[Saved data entries]
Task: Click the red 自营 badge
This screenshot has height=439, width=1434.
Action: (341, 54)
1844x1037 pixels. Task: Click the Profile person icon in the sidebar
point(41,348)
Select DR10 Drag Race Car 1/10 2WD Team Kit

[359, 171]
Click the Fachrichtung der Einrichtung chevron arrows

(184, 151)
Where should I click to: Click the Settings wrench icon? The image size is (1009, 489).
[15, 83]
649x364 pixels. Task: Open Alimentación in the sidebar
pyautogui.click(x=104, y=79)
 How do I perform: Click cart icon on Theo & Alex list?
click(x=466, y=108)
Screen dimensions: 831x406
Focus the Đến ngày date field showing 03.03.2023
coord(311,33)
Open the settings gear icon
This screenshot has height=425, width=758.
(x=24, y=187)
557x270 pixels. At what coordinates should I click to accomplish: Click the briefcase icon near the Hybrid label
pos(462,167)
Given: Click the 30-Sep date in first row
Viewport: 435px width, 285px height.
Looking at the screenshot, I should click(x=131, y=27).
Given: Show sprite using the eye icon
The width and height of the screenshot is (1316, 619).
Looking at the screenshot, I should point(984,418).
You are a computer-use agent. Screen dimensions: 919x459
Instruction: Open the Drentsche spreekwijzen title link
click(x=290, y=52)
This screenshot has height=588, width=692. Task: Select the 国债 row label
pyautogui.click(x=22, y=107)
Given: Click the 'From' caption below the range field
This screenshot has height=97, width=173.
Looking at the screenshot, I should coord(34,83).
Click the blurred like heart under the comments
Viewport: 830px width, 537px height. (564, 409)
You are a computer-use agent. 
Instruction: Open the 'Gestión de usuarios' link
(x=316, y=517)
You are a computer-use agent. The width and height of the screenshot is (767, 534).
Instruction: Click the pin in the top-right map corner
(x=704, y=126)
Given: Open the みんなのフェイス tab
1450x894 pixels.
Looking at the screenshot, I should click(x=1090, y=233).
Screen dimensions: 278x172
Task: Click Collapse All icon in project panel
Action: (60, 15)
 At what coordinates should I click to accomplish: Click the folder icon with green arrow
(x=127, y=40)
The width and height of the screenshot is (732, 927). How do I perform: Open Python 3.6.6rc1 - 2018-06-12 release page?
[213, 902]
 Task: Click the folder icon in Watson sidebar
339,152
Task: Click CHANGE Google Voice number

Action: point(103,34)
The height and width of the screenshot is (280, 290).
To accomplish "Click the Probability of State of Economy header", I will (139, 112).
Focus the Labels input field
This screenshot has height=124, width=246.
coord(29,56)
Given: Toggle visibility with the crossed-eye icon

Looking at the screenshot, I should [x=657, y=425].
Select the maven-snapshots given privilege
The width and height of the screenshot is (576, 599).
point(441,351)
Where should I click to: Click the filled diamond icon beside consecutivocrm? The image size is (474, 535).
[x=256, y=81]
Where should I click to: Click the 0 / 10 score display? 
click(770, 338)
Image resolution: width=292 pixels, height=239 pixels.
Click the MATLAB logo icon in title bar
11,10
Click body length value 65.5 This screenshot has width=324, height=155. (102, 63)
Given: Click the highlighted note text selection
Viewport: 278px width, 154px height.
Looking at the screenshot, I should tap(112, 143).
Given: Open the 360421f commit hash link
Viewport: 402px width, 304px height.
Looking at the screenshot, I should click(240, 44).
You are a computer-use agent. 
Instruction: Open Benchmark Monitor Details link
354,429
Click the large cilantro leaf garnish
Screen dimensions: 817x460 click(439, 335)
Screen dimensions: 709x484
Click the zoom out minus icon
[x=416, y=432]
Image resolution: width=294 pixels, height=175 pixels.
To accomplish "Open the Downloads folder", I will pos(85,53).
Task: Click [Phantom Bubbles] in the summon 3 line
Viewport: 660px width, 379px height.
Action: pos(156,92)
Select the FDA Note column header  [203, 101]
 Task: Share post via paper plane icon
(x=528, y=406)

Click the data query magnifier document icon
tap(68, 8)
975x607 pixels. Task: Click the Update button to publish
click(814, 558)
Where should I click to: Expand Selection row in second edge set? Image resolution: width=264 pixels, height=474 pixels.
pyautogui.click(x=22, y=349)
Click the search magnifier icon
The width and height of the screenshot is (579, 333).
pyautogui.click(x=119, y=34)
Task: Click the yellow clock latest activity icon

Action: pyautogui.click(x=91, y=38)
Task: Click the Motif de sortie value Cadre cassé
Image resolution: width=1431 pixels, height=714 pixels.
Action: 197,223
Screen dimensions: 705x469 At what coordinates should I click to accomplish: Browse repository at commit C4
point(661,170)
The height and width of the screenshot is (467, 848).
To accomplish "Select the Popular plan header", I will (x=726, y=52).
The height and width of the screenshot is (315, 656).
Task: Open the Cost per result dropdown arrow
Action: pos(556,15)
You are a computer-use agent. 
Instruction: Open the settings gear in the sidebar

▶ **YOUR TASK**: Tell how many lines of the data above hold the string "value". The number alone is the answer.

▶ **RESULT OF THIS TASK**: 2